Medienberichten zufolge sind bereits mehrere Branchenvereinbarungen über die Anrechenbarkeit von Maßnahmen geschlossen worden, deren Umwelt- und Energiesparnutzen in Frage gestellt werden darf (z.B. Die Presse, 2.3.2015)

 

Die unterfertigenden Abgeordneten stellen daher folgende

ANFRAGE

 

1)    Ist es korrekt, dass das BMWFW bereits eine Einigung über ein Maßnahmenkatalog betreffend anerkennbare Energieeffizienzmaßnahmen nach EEffG mit den übrigen Ressorts erzielt hat?

2)    Wenn ja, wann soll diese Richtlinien bzw. dieser Maßnahmenkatalog in Begutachtung gehen?

3)    Von welchen Fachinstituten, Branchenvereinigungen oder Sozialpartnern wurde Expertise bei der Erstellung dieser Richtlinien bzw. dieses Maßnahmenkatalogs eingeholt? (Bitte um vollzählige Auflistung mit Datum der Kontaktaufnahme)

4)    Ad Energieeinsparziel: Wurde das in § 4 (1) 1 EEffG festgelegte Endenergieverbrauchsziel in der Höhe von höchsten 1.050 Petajoule bis zum Jahr 2020 bereits an die Europäische Kommission notifziert? Wenn nein, warum nicht?

5)    Eine Verbrauchsreduktion auf 1.050 Petajoule bis zum Jahr 2020, geht über die 1,5% jährlicher Einsparung von Bund und Verpflichteten hinaus. Mit welchen konkreten Maßnahmen soll das Erreichen dieses Einsparziels gemäß § 4 (1) 1 gewährleistet werden? (Bitte um vollständige Auflistung aller geplanten Maßnahmen sowie erwarteter Einsparwirkung)

 

6)    Gemäß § 4 (1) 3 hat die Bundesregierung 151 PJ der kumulierten Gesamtenergieeinsparung bis 2020 durch sog. „strategische Maßnahmen“ zur Zielerreichung beizutragen.

 

a)    Mit welchen Maßnahmen ist geplant, diese Gesamteinsparung zu erreichen?

b)    Sind bereits Initiativen zur Umsetzung dieser Maßnahmen gestartet worden? Wenn ja, welche? Wenn nein, warum nicht und für wann ist der Umsetzungsbeginn geplant?

c)    Sind Sie zur Ausgestaltung der strategischen Maßnahmen mit anderen Regierungsmitgliedern in Kontakt? Wenn ja, mit welchen Ressorts und in welchem institutionellen Rahmen?

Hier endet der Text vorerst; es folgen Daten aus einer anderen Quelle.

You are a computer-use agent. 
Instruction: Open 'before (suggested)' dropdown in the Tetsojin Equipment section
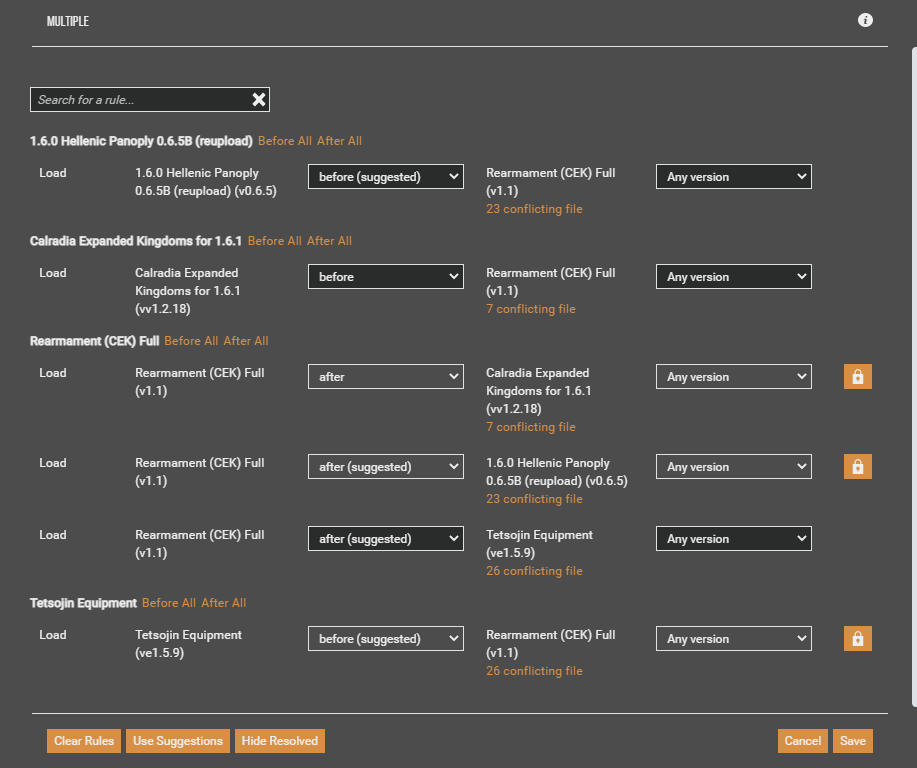385,639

d)    Spielte der Beitrag durch strategische Maßnahmen der Bundesregierung zur Zielerreichung gemäß EEffG in den Verhandlungen zur Steuerreform eine Rolle? Wenn ja, wurden konkrete Vorschläge von Ihrem Haus eingebracht, die zur Zielerreichung beitragen können? Wenn nein, warum nicht?

e)    Ist die Ökologisierung des Steuersystems Ihrer Ansicht nach eine geeignete Maßnahme um die Verpflichtung der Bundesregierung unter dem EEffG zu erreichen? Wenn nein, warum nicht und welche Maßnahmen hielten Sie für geeigneter?

 

7)     Gemäß § 24. (1) hat die Bundesregierung ein Nationale Energieeffizienz-Monitoringstelle zu schaffen.

a)    Wann wird die Monitoringstelle eingesetzt werden?

b)    Wie gestaltet sich die Abstimmung mit dem Umweltministerium in dieser Frage (Entscheidungsprozedere, Treffen, Informationsaustausch)?

c)    Welche Sicherheit haben Unternehmen für die Anerkennung der von ihnen gesetzten Maßnahmen bis zur Einsetzung der Monitoringstelle?


8)     Es gibt Berichte über bereits abgeschlossene Branchenvereinbarungen betreffend Anerkennung von Maßnahmen iSd. EEffG.

a)    Mit welchen Branchen/Unternehmen gibt es Vereinbarungen über die Anerkennung bestimmter Maßnahmen iSd. EEffG?

b)    Was ist der Inhalt dieser Vereinbarungen?

c)    Welche quantitativen und qualitativen Auswirkungen auf die Zielerreichung der jeweiligen Branche erwarten Sie?

d)    Welche quantitativen und qualitativen Auswirkungen auf die Einsparziele des EEffG erwarten Sie? Bitte auch um Berücksichtigung allfälliger mittelbarer Auswirkungen z.B. auf Preisgestaltung des Energieeffizienzmarktes.

e)    In welcher Form war das Umweltministerium in den Abschluss etwaiger Branchenvereinbarungen einbezogen? (Entscheidungsprozedere, Treffen, Informationsaustausch)?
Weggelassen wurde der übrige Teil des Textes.